-- Begin --

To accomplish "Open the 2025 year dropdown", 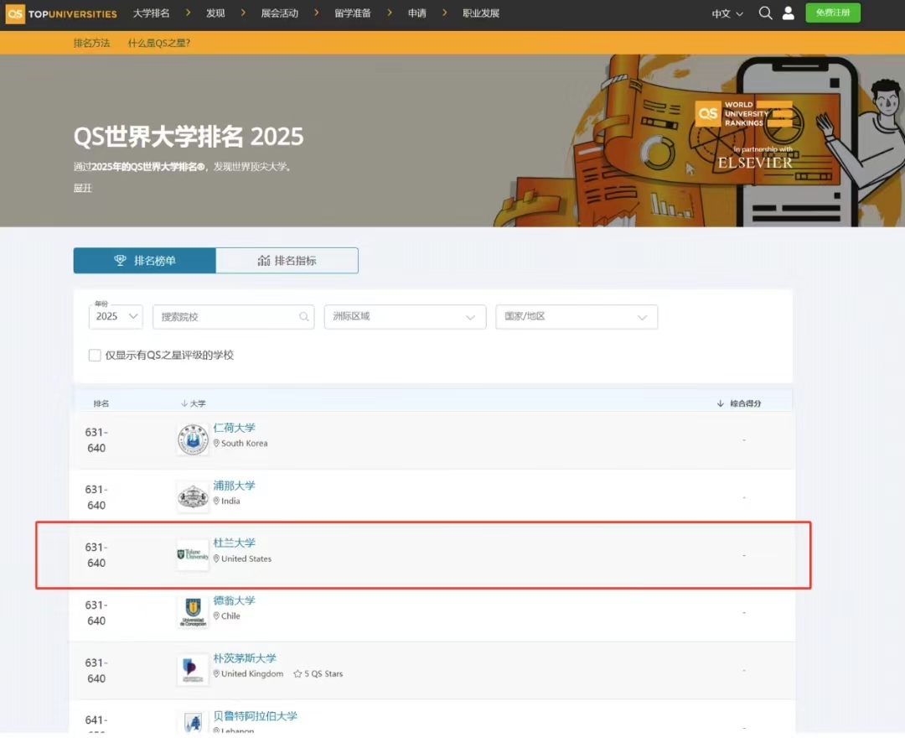I will click(x=116, y=317).
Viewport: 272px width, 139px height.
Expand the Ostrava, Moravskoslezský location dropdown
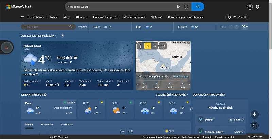point(56,35)
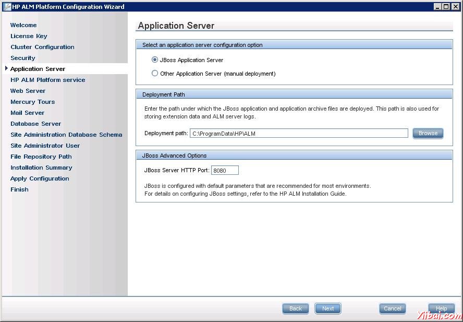Open the Welcome step in sidebar

coord(23,25)
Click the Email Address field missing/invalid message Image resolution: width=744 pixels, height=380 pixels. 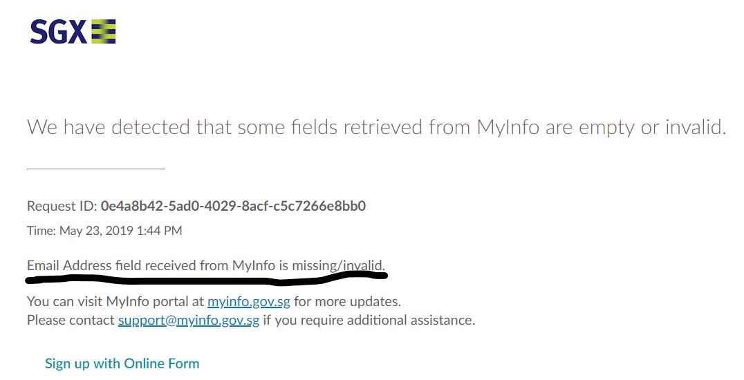click(206, 265)
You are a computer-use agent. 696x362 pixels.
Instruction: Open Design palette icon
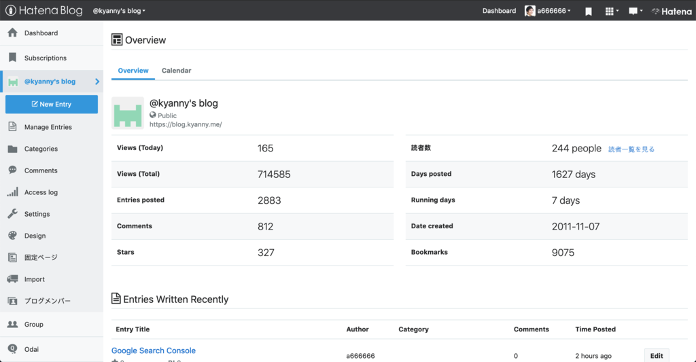click(x=12, y=236)
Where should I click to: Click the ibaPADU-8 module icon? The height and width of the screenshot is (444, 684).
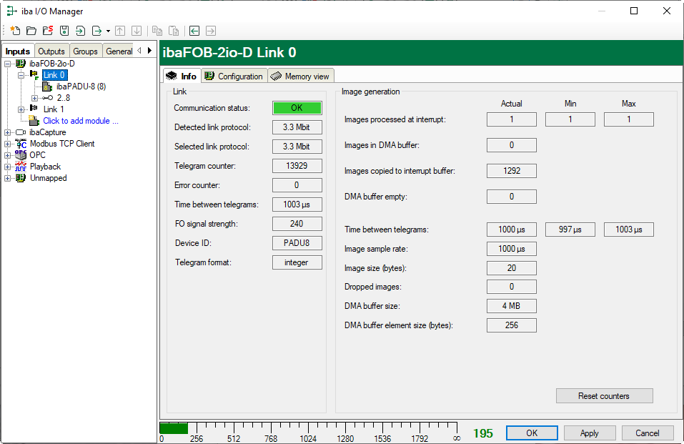[x=47, y=87]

-- End --

## Problem
Copy out the entries starting at the line that contains "You are a computer-use agent. 696x362 pixels." and ending with the last of the entries, leaving out the pictures.

## Task result
You are a computer-use agent. 696x362 pixels.
Instruction: Open Design palette icon
click(x=12, y=236)
Where should I click to: Click the ibaPADU-8 module icon? The height and width of the screenshot is (444, 684).
[x=47, y=87]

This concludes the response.